Giselle Vincett in ‘Quagans in Contemporary British Quakerism’ draws upon semi-structured interviews with four Quaker women, all of whom also identify as pagan. All the women were long-term Quakers (though none were raised in the EDITORIAL 135 tradition) and all emphasised that their paganism was in no way a rejection of Quakerism. Giselle Vincett introduces the term Quagan to refer to individuals who fuse Quakerism with neo-paganism. For these individuals Quakerism is not necessarily Christian, but is based upon ‘how you are, rather than what you believe’. Quakerism for these women becomes a way of life, a spirituality rooted in praxis, where praxis includes: ritual (both Quaker and pagan); spiritual experience; and forms of relating to others and the world (social and eco-justice actions, pastoral work, writing). Quakerism is supplemented with images, ritual and new forms of the divine. As one participant related, ‘…now I know ways to work with symbols, ritual, even micro-ritual… I have a bigger range than I did when I worked solely with the Friends’. This article examines how and where a pagan worldview may merge with Quaker praxis, and where the two spiritualities merge with difficulty.
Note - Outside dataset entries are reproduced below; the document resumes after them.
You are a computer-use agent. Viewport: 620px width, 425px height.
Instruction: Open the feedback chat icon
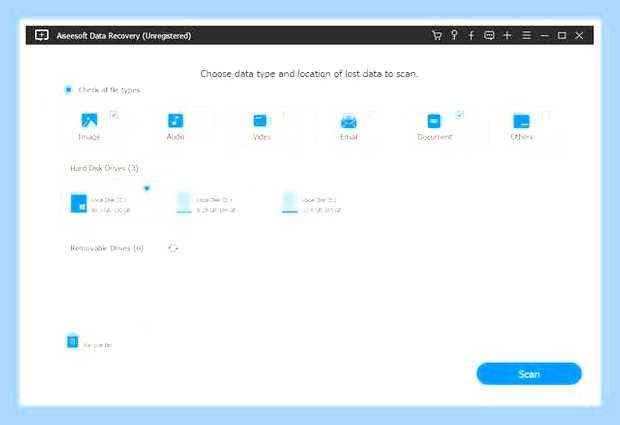(x=489, y=36)
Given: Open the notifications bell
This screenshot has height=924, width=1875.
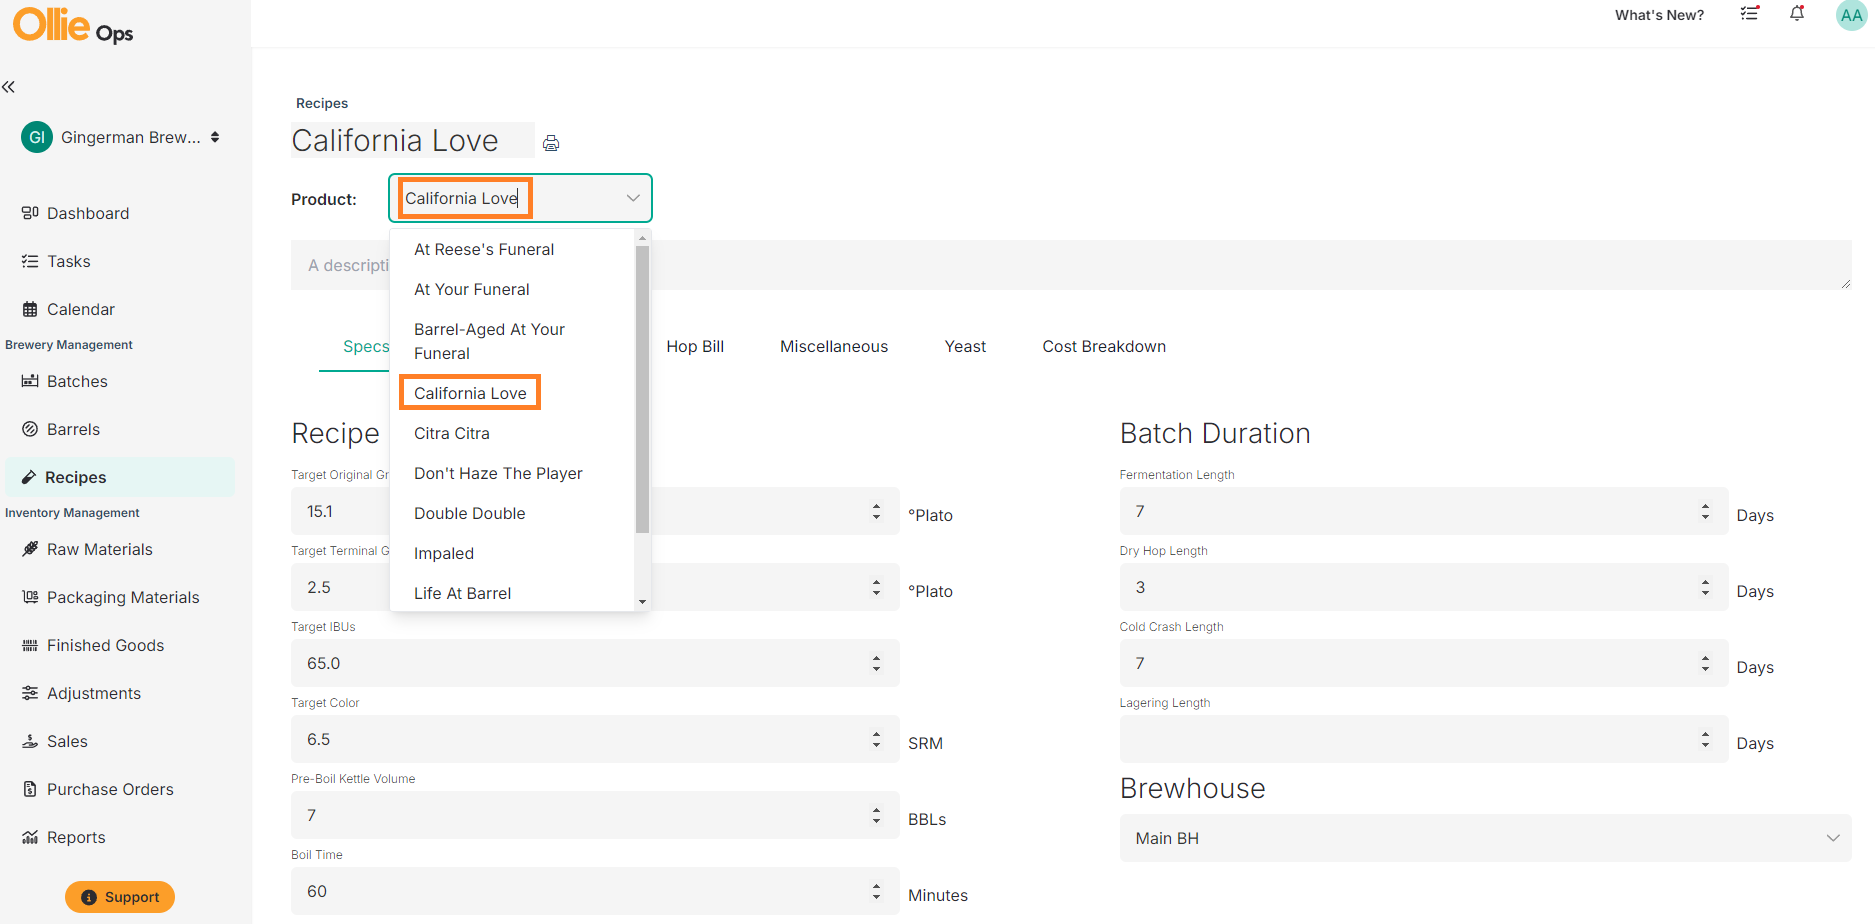Looking at the screenshot, I should (1797, 14).
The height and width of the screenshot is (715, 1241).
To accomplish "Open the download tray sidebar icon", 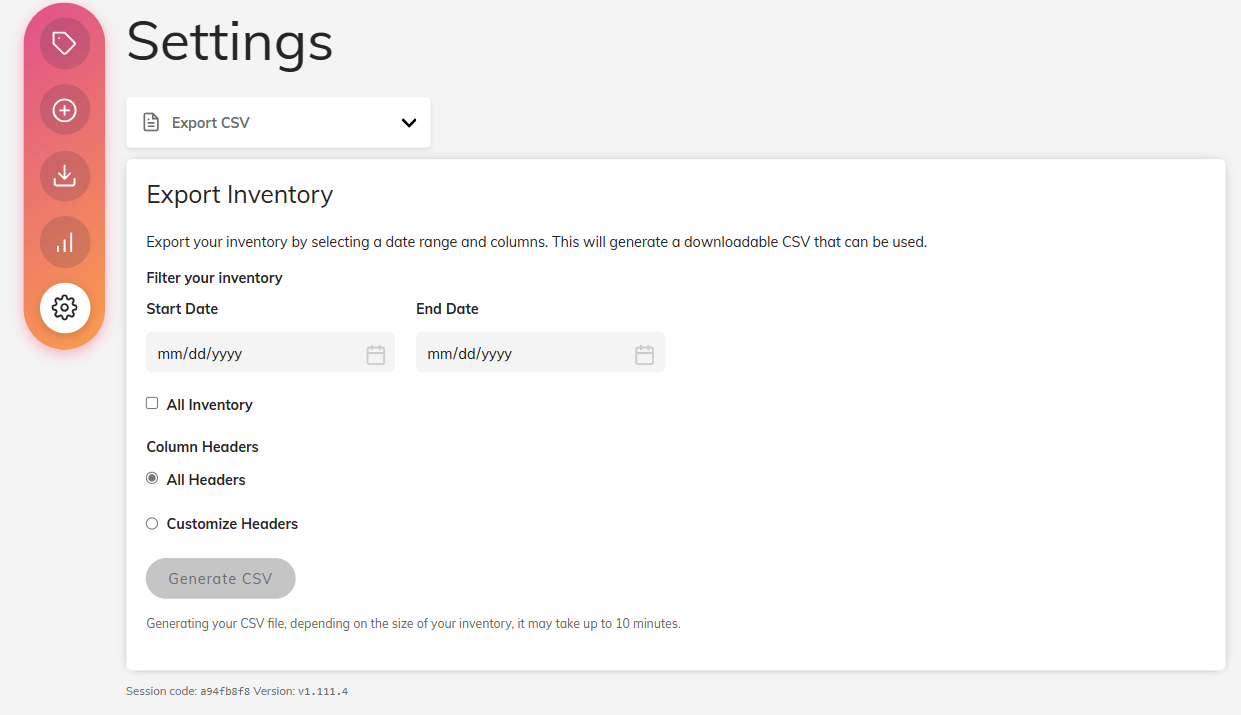I will [65, 176].
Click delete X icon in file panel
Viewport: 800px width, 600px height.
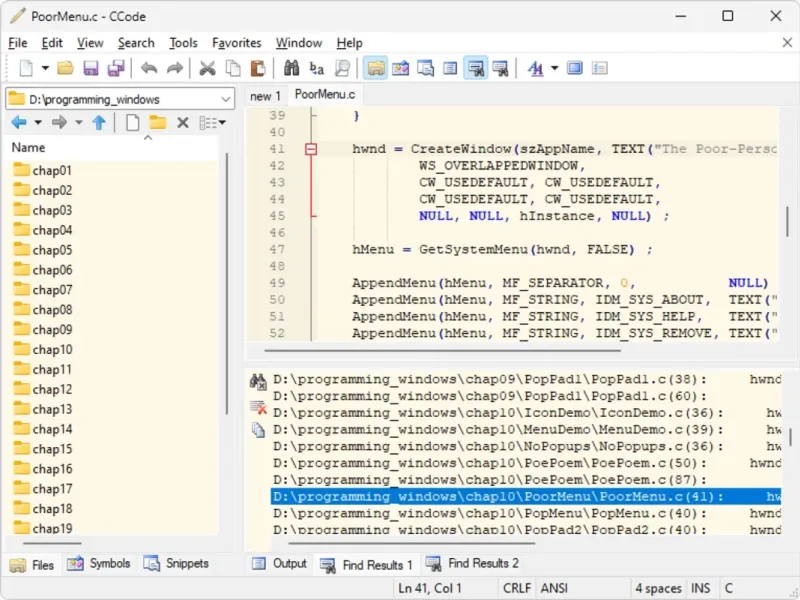click(182, 122)
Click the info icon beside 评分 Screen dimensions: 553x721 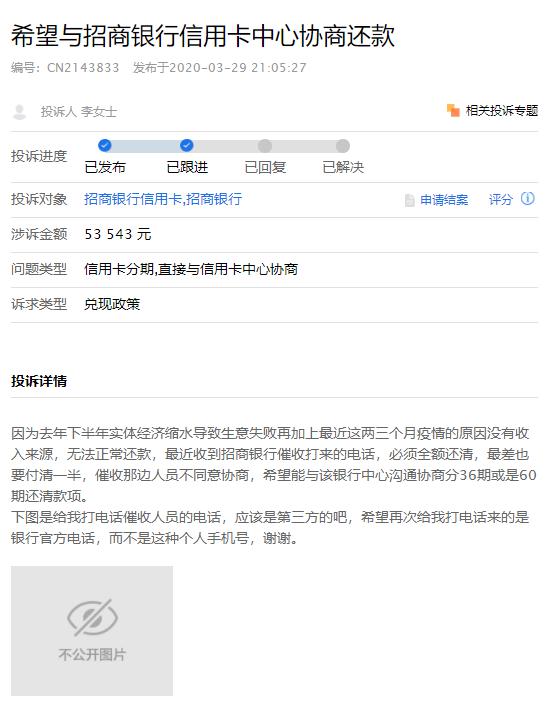[x=528, y=199]
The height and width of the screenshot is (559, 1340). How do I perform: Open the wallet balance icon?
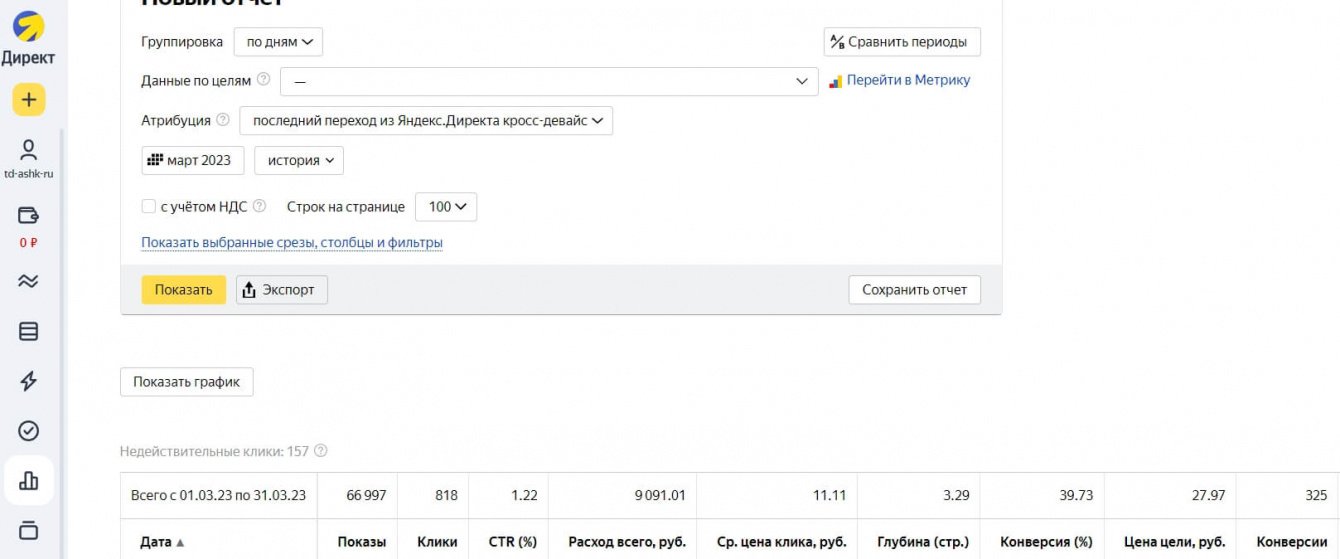coord(29,215)
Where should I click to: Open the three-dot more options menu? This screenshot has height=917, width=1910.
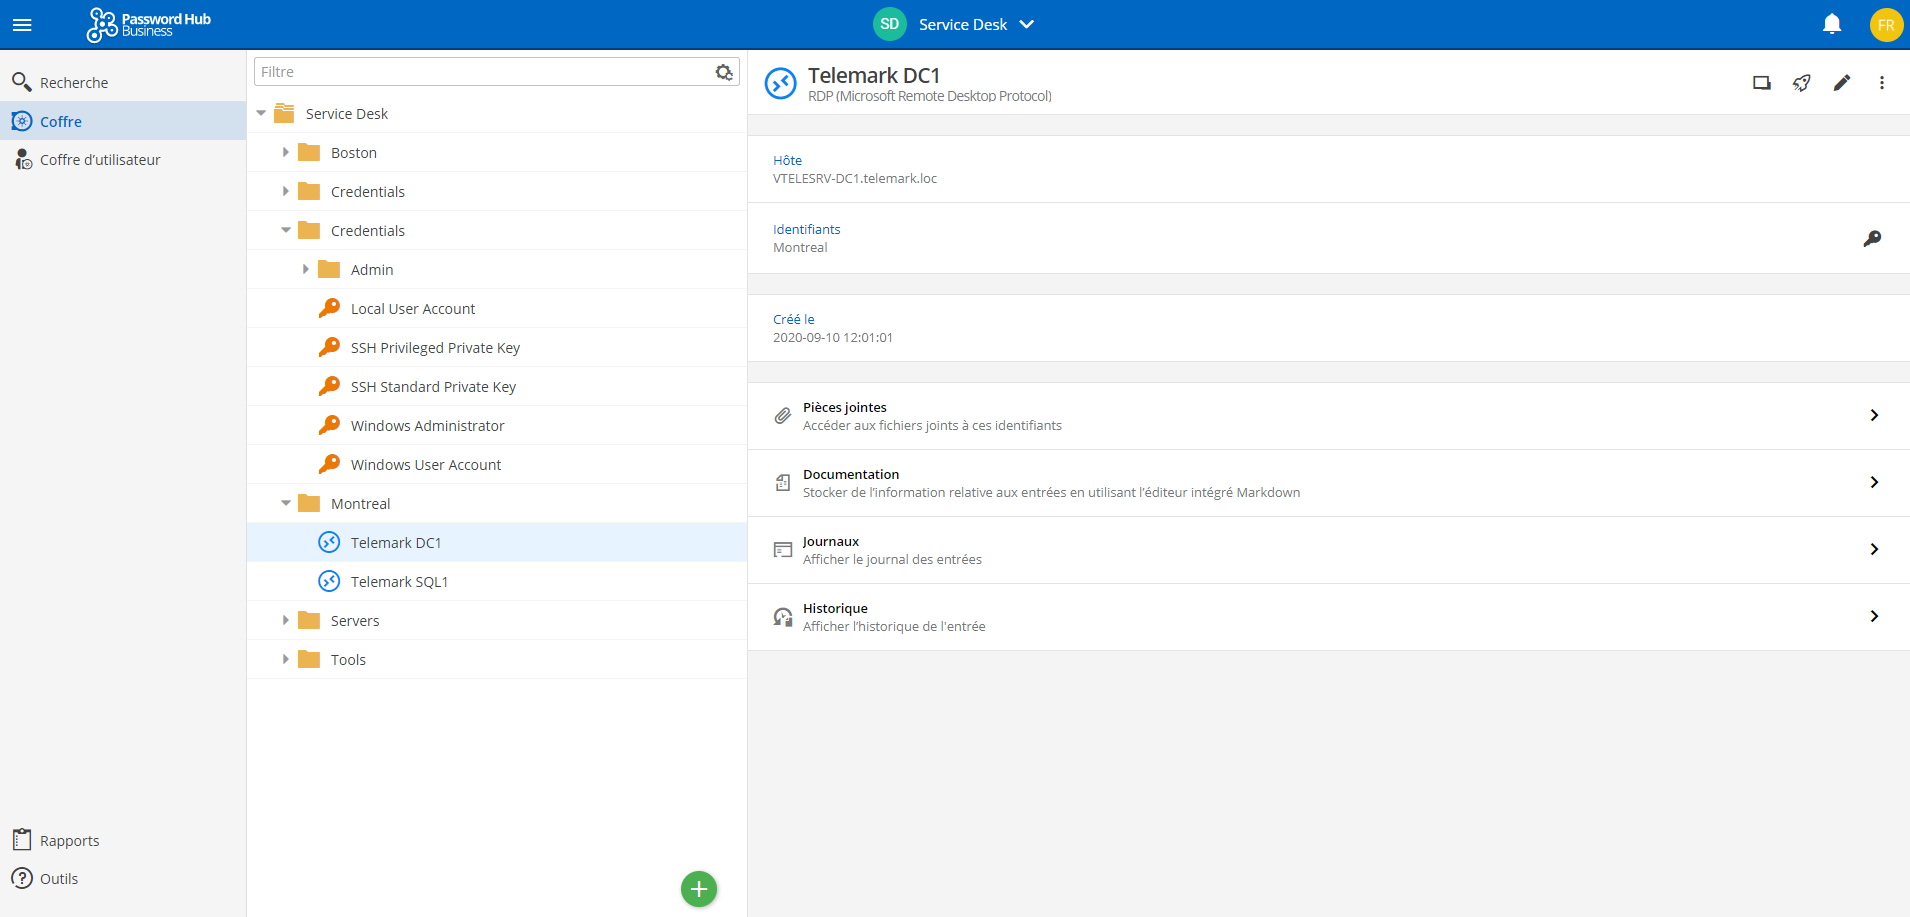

Mark Cary, Pink Dandelion, and Rosie Rutherford examine the 1990 and 2003 surveys of British Quakerism conducted by Dandelion and Rutherford respectively. The authors argue that while the sampling methods were far more rigorous in the latter survey and it might be argued that Pink Dandelion’s can only serve as a pilot for Rosie Rutherford’s, the correspondence between the data collected is more than coincidental and indicates the possibility of valid comparability. The piece reports the key differences between the two surveys.
The issue ends with a selection of book reviews, edited by Betty Hagglund.